The man hadn't expected such an ignominious ending. He flushed scarlet, then
went out, slamming the door. Fara stood for a moment, stiffly. Then, with jerky
movements he shut off his power and went out into the street. The time to put a
stop to that kind of thing was-now!
He had no clear plan, simply a determination to end an impossible situation. It
was all mixed up with his anger against Cayle. How could he have had such a
worthless son, he who paid his debts and worked hard, and tried to be decent and
live up to the highest standards of the empress?

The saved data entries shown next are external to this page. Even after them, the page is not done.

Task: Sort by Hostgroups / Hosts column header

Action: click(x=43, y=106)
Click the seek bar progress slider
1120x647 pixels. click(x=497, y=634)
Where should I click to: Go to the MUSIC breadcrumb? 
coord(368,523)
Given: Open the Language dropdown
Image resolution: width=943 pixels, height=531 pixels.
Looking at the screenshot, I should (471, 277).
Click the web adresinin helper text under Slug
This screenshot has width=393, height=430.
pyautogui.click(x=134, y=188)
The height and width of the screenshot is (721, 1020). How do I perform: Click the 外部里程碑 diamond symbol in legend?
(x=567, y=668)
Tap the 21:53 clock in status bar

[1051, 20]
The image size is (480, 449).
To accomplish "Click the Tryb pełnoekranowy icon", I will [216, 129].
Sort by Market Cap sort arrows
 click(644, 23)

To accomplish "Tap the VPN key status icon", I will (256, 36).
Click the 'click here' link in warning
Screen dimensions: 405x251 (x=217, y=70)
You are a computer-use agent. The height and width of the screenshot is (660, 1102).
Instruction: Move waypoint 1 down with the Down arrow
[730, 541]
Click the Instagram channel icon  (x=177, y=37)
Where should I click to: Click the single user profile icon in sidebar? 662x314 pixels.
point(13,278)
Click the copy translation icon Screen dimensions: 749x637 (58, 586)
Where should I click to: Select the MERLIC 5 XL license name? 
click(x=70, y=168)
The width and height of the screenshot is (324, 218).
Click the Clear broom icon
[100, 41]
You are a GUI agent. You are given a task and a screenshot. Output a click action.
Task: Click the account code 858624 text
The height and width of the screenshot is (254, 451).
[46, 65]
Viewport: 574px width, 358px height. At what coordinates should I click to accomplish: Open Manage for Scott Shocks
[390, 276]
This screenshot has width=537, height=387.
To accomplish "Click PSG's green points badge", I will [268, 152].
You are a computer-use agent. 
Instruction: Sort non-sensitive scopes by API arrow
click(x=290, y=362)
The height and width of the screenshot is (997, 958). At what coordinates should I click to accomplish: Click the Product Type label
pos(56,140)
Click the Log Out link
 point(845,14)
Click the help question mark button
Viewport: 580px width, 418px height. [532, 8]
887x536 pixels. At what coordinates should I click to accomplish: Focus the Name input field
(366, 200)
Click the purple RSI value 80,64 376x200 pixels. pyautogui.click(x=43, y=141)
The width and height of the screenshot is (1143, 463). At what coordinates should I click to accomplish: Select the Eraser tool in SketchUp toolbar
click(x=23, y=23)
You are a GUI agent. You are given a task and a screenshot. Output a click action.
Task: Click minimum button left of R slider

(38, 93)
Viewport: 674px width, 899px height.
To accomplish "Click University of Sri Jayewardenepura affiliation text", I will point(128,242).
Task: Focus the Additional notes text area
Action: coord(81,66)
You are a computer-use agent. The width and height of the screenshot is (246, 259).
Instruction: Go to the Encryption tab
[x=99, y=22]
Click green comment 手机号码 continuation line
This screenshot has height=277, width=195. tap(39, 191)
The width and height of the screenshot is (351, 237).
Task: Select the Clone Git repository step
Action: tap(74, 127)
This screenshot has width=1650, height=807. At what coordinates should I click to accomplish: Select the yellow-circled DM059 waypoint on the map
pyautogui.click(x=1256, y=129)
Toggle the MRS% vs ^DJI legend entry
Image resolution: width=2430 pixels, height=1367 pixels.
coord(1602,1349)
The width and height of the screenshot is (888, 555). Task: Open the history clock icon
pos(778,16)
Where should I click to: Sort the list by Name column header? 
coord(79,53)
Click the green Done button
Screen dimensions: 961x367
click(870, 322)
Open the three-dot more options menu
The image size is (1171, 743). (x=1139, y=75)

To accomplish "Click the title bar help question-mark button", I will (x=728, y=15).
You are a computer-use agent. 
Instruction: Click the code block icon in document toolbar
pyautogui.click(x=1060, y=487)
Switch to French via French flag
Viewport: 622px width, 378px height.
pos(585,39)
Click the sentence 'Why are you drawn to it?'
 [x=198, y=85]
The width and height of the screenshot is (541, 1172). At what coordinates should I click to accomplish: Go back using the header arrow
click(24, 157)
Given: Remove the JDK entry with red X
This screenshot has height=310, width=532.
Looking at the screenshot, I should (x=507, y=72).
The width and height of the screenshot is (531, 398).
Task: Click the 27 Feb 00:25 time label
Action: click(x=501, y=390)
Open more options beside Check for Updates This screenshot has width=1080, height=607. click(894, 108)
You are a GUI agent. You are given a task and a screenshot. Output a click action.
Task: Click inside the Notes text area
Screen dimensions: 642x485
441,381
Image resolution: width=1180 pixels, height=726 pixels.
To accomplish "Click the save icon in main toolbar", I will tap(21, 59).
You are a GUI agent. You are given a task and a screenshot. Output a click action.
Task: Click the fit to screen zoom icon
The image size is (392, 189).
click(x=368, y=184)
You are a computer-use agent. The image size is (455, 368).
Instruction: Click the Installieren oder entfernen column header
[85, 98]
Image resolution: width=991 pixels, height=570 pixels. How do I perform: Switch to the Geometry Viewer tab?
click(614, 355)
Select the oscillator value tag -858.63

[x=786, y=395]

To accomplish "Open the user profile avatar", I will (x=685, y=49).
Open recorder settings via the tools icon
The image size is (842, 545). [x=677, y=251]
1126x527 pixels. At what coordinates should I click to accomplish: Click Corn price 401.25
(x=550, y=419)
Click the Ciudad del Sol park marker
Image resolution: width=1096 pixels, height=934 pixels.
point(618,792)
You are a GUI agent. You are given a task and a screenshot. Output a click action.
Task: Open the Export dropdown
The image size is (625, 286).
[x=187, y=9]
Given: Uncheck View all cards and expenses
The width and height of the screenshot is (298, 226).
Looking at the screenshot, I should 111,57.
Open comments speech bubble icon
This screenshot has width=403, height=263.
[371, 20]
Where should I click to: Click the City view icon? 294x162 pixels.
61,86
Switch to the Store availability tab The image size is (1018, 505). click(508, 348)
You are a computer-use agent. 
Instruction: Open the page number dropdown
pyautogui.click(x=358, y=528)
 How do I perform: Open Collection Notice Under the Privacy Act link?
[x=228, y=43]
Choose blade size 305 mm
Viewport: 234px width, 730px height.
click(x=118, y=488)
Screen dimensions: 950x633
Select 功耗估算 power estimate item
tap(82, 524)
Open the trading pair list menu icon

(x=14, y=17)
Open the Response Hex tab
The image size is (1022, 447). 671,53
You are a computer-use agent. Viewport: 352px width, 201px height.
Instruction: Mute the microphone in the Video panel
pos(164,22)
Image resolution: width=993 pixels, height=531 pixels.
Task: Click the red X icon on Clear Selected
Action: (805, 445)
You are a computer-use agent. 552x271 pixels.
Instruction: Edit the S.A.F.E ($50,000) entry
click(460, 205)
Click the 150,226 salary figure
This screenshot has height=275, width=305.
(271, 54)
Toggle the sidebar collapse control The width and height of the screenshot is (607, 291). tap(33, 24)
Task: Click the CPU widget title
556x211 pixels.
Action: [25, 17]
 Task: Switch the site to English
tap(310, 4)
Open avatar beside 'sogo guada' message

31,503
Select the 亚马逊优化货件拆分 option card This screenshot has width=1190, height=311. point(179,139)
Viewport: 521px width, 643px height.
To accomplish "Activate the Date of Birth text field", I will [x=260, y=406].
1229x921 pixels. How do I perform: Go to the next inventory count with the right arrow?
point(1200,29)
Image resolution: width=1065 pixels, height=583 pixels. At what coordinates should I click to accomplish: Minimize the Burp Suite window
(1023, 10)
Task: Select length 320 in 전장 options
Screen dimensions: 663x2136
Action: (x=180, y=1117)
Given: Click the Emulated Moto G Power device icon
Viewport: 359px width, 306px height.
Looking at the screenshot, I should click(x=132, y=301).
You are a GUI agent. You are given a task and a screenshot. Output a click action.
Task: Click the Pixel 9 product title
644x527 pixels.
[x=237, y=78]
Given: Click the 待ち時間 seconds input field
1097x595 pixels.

He wondered if there mightn't be bad blood on Creel's side, not from her mother,
of course-Fara added the qualification hastily. There was a fine, hard-working
woman, who would leave Creel a tidy sum one of these days. But Creel's father
had disappeared when she was a child.
And now, Cayle with this weapon shop girl, who had let herself be picked up-he
saw them as he turned the corner onto Second Avenue. They were heading away
from Fara. As he came up, the girl was saying:
"You have the wrong idea about us. A person like you can't get a job in our
organization. You belong in the Imperial service, where they can use young men
of good appearance and ambition."
Fara was too intent for her words to mean anything. He said harshly, "Cayle!"
The couple turned, Cayle with the measured unhurried-ness of a young man who
had gone a long way on the road to acquiring steel-like nerves; the girl was
quicker, but dignified.
Fara had a feeling that his anger was self-destroying, but the violence of his
emotions ended that thought even as it came. He said thickly, "Cayle, get home at
once."
He was aware of the girl looking at him curiously from strange, gray-green eyes.
No shame, he thought, and his rage mounted, driving away the alarm that came
at the sight of the flush that was creeping into Cayle's cheeks.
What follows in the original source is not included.